Your instructions. Which lines in the data contain the word "height"? Please copy each of them.

Entries supplied.
* * * *

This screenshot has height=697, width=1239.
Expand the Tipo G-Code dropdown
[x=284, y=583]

* * * *

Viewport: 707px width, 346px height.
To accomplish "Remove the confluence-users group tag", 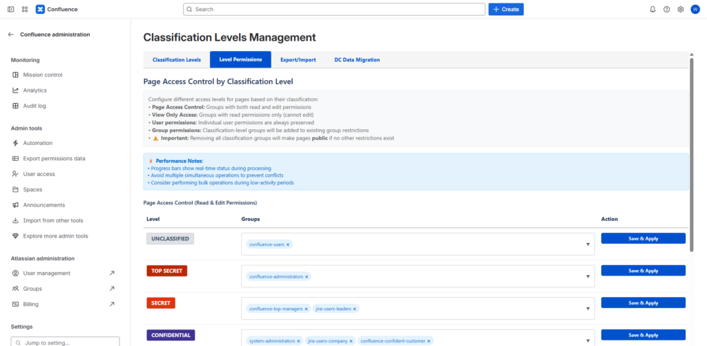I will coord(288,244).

* * * *

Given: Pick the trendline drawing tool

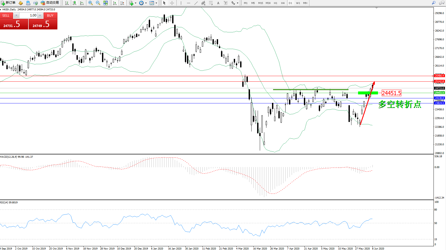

* * * *

Response area.
This screenshot has height=697, width=1239.
Viewport: 707px width, 346px height.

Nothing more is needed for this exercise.